/---

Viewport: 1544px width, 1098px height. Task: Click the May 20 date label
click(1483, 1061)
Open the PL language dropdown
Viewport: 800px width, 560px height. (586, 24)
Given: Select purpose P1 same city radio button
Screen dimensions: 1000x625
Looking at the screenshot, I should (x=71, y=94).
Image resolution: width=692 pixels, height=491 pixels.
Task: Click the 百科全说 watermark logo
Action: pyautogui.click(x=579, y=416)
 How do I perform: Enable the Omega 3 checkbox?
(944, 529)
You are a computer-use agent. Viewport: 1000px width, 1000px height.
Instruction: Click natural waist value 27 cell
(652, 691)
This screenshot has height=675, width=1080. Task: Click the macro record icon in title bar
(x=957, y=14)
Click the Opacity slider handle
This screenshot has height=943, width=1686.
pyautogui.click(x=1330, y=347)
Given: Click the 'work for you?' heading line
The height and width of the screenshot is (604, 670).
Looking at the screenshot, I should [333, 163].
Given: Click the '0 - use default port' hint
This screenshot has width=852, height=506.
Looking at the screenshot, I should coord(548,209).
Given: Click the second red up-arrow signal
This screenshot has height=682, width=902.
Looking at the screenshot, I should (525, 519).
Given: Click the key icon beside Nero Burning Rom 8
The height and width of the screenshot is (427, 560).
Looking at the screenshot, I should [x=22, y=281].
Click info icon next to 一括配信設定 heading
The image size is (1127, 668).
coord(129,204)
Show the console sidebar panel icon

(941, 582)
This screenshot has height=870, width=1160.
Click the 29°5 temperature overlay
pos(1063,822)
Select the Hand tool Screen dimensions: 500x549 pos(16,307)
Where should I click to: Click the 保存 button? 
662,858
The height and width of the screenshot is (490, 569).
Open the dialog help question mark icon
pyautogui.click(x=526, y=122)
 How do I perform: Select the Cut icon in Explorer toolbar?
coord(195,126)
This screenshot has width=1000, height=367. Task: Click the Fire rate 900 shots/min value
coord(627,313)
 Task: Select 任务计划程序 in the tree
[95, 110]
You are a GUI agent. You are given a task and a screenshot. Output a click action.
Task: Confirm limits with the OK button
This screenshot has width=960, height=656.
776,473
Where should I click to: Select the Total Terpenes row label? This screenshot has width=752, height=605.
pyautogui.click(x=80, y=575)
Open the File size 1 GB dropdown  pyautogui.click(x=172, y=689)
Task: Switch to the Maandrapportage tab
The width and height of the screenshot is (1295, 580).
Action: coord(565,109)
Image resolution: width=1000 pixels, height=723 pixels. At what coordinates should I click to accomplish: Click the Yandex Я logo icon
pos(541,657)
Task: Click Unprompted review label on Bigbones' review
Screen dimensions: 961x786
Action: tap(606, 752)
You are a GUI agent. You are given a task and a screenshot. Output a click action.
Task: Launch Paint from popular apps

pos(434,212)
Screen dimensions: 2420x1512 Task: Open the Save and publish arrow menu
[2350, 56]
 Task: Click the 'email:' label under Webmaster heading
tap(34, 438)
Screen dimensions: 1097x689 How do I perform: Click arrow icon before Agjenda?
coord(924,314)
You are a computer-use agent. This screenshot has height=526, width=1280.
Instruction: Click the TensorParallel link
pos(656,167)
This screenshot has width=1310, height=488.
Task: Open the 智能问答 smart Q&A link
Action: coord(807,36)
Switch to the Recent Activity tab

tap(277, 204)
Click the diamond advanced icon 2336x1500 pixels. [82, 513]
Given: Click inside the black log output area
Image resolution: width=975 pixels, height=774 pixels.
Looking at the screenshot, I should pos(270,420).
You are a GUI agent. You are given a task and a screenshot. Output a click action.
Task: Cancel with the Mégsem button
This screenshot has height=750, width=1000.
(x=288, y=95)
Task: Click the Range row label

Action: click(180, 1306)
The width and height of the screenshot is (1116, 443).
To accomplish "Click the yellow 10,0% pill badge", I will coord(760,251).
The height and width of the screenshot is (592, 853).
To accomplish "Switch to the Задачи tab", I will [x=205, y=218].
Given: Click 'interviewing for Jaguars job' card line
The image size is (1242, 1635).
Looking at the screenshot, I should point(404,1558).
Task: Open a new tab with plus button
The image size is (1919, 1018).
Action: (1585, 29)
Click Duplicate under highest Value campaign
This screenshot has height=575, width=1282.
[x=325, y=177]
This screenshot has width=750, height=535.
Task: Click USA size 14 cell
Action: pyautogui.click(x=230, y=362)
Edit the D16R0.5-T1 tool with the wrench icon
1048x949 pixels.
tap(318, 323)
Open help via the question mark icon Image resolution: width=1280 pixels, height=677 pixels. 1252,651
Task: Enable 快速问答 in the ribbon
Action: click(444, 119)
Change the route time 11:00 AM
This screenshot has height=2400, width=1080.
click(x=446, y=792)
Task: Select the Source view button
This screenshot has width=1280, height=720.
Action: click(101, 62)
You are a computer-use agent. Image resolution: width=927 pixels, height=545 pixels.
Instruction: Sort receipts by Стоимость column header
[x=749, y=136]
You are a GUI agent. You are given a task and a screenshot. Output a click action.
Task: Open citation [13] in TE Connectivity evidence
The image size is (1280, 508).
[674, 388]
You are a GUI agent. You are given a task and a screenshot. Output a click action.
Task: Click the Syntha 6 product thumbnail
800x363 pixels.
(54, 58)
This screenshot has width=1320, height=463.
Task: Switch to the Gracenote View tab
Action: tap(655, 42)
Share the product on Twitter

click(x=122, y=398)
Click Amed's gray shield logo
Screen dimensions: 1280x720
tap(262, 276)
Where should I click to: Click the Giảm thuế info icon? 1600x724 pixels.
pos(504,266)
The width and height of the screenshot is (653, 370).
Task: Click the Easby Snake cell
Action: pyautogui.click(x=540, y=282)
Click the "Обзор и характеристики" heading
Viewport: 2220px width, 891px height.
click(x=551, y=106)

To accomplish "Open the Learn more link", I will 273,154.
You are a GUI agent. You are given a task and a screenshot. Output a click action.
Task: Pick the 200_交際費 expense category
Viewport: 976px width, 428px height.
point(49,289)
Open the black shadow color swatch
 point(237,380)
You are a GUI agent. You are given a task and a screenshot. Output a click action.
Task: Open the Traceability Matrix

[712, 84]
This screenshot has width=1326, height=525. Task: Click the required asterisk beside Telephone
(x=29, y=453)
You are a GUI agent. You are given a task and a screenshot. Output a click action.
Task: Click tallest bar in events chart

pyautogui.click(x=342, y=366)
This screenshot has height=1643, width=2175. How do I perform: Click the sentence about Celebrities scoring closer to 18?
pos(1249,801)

\---

**WHAT IS BEING ASKED**
Would you output every record above exactly as it stands?

**TASK RESPONSE**
Viewport: 1544px width, 1098px height. Task: Click the May 20 date label
click(1483, 1061)
Open the PL language dropdown
Viewport: 800px width, 560px height. (586, 24)
Given: Select purpose P1 same city radio button
Screen dimensions: 1000x625
Looking at the screenshot, I should (x=71, y=94).
Image resolution: width=692 pixels, height=491 pixels.
Task: Click the 百科全说 watermark logo
Action: pyautogui.click(x=579, y=416)
 How do I perform: Enable the Omega 3 checkbox?
(944, 529)
You are a computer-use agent. Viewport: 1000px width, 1000px height.
Instruction: Click natural waist value 27 cell
(652, 691)
This screenshot has height=675, width=1080. Task: Click the macro record icon in title bar
(x=957, y=14)
Click the Opacity slider handle
This screenshot has height=943, width=1686.
pyautogui.click(x=1330, y=347)
Given: Click the 'work for you?' heading line
The height and width of the screenshot is (604, 670).
Looking at the screenshot, I should [333, 163].
Given: Click the '0 - use default port' hint
This screenshot has width=852, height=506.
Looking at the screenshot, I should coord(548,209).
Given: Click the second red up-arrow signal
This screenshot has height=682, width=902.
Looking at the screenshot, I should (525, 519).
Given: Click the key icon beside Nero Burning Rom 8
The height and width of the screenshot is (427, 560).
Looking at the screenshot, I should [x=22, y=281].
Click info icon next to 一括配信設定 heading
The image size is (1127, 668).
coord(129,204)
Show the console sidebar panel icon

(941, 582)
This screenshot has height=870, width=1160.
Click the 29°5 temperature overlay
pos(1063,822)
Select the Hand tool Screen dimensions: 500x549 pos(16,307)
Where should I click to: Click the 保存 button? 
662,858
The height and width of the screenshot is (490, 569).
Open the dialog help question mark icon
pyautogui.click(x=526, y=122)
 How do I perform: Select the Cut icon in Explorer toolbar?
coord(195,126)
This screenshot has width=1000, height=367. Task: Click the Fire rate 900 shots/min value
coord(627,313)
 Task: Select 任务计划程序 in the tree
[95, 110]
You are a GUI agent. You are given a task and a screenshot. Output a click action.
Task: Confirm limits with the OK button
This screenshot has width=960, height=656.
776,473
Where should I click to: Select the Total Terpenes row label? This screenshot has width=752, height=605.
pyautogui.click(x=80, y=575)
Open the File size 1 GB dropdown  pyautogui.click(x=172, y=689)
Task: Switch to the Maandrapportage tab
The width and height of the screenshot is (1295, 580).
Action: coord(565,109)
Image resolution: width=1000 pixels, height=723 pixels. At what coordinates should I click to accomplish: Click the Yandex Я logo icon
pos(541,657)
Task: Click Unprompted review label on Bigbones' review
Screen dimensions: 961x786
Action: tap(606, 752)
You are a GUI agent. You are given a task and a screenshot. Output a click action.
Task: Launch Paint from popular apps

pos(434,212)
Screen dimensions: 2420x1512 Task: Open the Save and publish arrow menu
[2350, 56]
 Task: Click the 'email:' label under Webmaster heading
tap(34, 438)
Screen dimensions: 1097x689 How do I perform: Click arrow icon before Agjenda?
coord(924,314)
You are a computer-use agent. This screenshot has height=526, width=1280.
Instruction: Click the TensorParallel link
pos(656,167)
This screenshot has width=1310, height=488.
Task: Open the 智能问答 smart Q&A link
Action: coord(807,36)
Switch to the Recent Activity tab

tap(277, 204)
Click the diamond advanced icon 2336x1500 pixels. [82, 513]
Given: Click inside the black log output area
Image resolution: width=975 pixels, height=774 pixels.
Looking at the screenshot, I should pos(270,420).
You are a GUI agent. You are given a task and a screenshot. Output a click action.
Task: Cancel with the Mégsem button
This screenshot has height=750, width=1000.
(x=288, y=95)
Task: Click the Range row label

Action: click(180, 1306)
The width and height of the screenshot is (1116, 443).
To accomplish "Click the yellow 10,0% pill badge", I will coord(760,251).
The height and width of the screenshot is (592, 853).
To accomplish "Switch to the Задачи tab", I will [x=205, y=218].
Given: Click 'interviewing for Jaguars job' card line
The image size is (1242, 1635).
Looking at the screenshot, I should point(404,1558).
Task: Open a new tab with plus button
The image size is (1919, 1018).
Action: (1585, 29)
Click Duplicate under highest Value campaign
This screenshot has height=575, width=1282.
[x=325, y=177]
This screenshot has width=750, height=535.
Task: Click USA size 14 cell
Action: pyautogui.click(x=230, y=362)
Edit the D16R0.5-T1 tool with the wrench icon
1048x949 pixels.
tap(318, 323)
Open help via the question mark icon Image resolution: width=1280 pixels, height=677 pixels. 1252,651
Task: Enable 快速问答 in the ribbon
Action: click(444, 119)
Change the route time 11:00 AM
This screenshot has height=2400, width=1080.
click(x=446, y=792)
Task: Select the Source view button
This screenshot has width=1280, height=720.
Action: click(101, 62)
You are a computer-use agent. Image resolution: width=927 pixels, height=545 pixels.
Instruction: Sort receipts by Стоимость column header
[x=749, y=136]
You are a GUI agent. You are given a task and a screenshot. Output a click action.
Task: Open citation [13] in TE Connectivity evidence
The image size is (1280, 508).
[674, 388]
You are a GUI agent. You are given a task and a screenshot. Output a click action.
Task: Click the Syntha 6 product thumbnail
800x363 pixels.
(54, 58)
This screenshot has width=1320, height=463.
Task: Switch to the Gracenote View tab
Action: tap(655, 42)
Share the product on Twitter

click(x=122, y=398)
Click Amed's gray shield logo
Screen dimensions: 1280x720
tap(262, 276)
Where should I click to: Click the Giảm thuế info icon? 1600x724 pixels.
pos(504,266)
The width and height of the screenshot is (653, 370).
Task: Click the Easby Snake cell
Action: pyautogui.click(x=540, y=282)
Click the "Обзор и характеристики" heading
Viewport: 2220px width, 891px height.
click(x=551, y=106)

To accomplish "Open the Learn more link", I will 273,154.
You are a GUI agent. You are given a task and a screenshot. Output a click action.
Task: Pick the 200_交際費 expense category
Viewport: 976px width, 428px height.
point(49,289)
Open the black shadow color swatch
 point(237,380)
You are a GUI agent. You are given a task and a screenshot. Output a click action.
Task: Open the Traceability Matrix

[712, 84]
This screenshot has width=1326, height=525. Task: Click the required asterisk beside Telephone
(x=29, y=453)
You are a GUI agent. You are given a task and a screenshot. Output a click action.
Task: Click tallest bar in events chart

pyautogui.click(x=342, y=366)
This screenshot has height=1643, width=2175. How do I perform: Click the sentence about Celebrities scoring closer to 18?
pos(1249,801)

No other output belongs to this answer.